Alstom va doubler de taille en rachetant Bombardier pour mieux lutter contre les Chinois

Le groupe français a signé ce lundi d'un protocole d'accord avec le groupe Bombardier et la Caisse de dépôt et placement du Québec pour le rachat de Bombardier Transport pour un prix qui sera compris entre 5,8 et 6,2 milliards d'euros. La Caisse de dépôt et placement du Québec va utiliser le produit de la vente pour entrer au capital d'Alstom.
Fabrice Gliszczynski
(Crédits : DENIS BALIBOUSE)

La stratégie en solo que comptait dérouler le PDG d'Alstom Henri Poupart-Lafarge après l'échec l'an dernier de la fusion avec les activités ferroviaires de Siemens n'aura pas duré bien longtemps. Ce lundi, après la publication ces derniers jours d'articles de presse affirmant qu'Alstom était sur le point de racheter Bombardier Transport, le groupe français a dans la matinée confirmé étudier le rachat des activités ferroviaires de son homologue canadien détenu à 67,5% par le groupe Bombardier et à 32,5% par la Caisse de dépôt et placement du Québec, avant d'annoncer en fin de journée la signature d'un protocole d'accord avec les deux actionnaires canadiens pour le rachat de 100% de Bombardier Transport.

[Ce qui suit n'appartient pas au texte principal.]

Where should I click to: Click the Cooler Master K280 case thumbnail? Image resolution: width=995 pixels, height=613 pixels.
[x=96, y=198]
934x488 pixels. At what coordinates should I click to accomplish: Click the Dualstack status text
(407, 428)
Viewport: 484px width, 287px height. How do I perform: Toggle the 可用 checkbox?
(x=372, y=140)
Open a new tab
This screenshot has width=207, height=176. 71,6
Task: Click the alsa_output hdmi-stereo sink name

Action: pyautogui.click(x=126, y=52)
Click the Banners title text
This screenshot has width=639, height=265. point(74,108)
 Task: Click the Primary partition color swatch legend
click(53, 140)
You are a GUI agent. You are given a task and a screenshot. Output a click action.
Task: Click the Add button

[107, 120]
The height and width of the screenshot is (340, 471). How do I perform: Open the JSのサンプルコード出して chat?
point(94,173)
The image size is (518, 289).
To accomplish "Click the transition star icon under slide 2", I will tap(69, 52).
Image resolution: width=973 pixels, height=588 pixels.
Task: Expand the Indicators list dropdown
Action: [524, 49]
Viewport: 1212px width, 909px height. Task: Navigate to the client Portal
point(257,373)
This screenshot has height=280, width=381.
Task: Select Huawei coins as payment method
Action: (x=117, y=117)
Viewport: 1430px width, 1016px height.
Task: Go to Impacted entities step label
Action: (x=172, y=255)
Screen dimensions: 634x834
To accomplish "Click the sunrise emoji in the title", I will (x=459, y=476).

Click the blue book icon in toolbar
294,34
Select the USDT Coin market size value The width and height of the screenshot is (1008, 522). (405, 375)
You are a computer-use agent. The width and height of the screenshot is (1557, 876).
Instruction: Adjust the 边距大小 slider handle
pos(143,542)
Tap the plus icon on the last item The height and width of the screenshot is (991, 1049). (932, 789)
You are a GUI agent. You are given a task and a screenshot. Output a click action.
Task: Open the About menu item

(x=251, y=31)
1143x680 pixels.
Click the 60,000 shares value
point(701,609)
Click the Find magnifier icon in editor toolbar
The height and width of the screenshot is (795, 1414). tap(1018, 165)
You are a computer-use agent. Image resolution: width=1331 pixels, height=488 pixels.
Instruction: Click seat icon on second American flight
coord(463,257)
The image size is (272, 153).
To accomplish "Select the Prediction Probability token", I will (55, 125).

Le prix pour l'acquisition sera compris entre 5,8 et 6,2 milliards d'euros et sera payé pour partie en numéraire et pour partie en actions nouvellement émises par Alstom. La Caisse de dépôt et placement du Québec s'est engagé à réinvestir dans Alstom 100% du produit net de la cession de sa participation, soit environ 2 milliards d'euros, et à réaliser un investissement additionnel à hauteur de 700 millions d'euros. La réalisation de l'opération est attendue pour le 1er semestre 2021.

La Caisse de dépôt et placement du Québec sera le premier actionnaire d'Alstom avec environ 18% du capital. Bouygues, à l'heure actuelle premier actionnaire du groupe ferroviaire français avec 15% du capital, en conservera environ 10%, selon le communiqué d'Alstom.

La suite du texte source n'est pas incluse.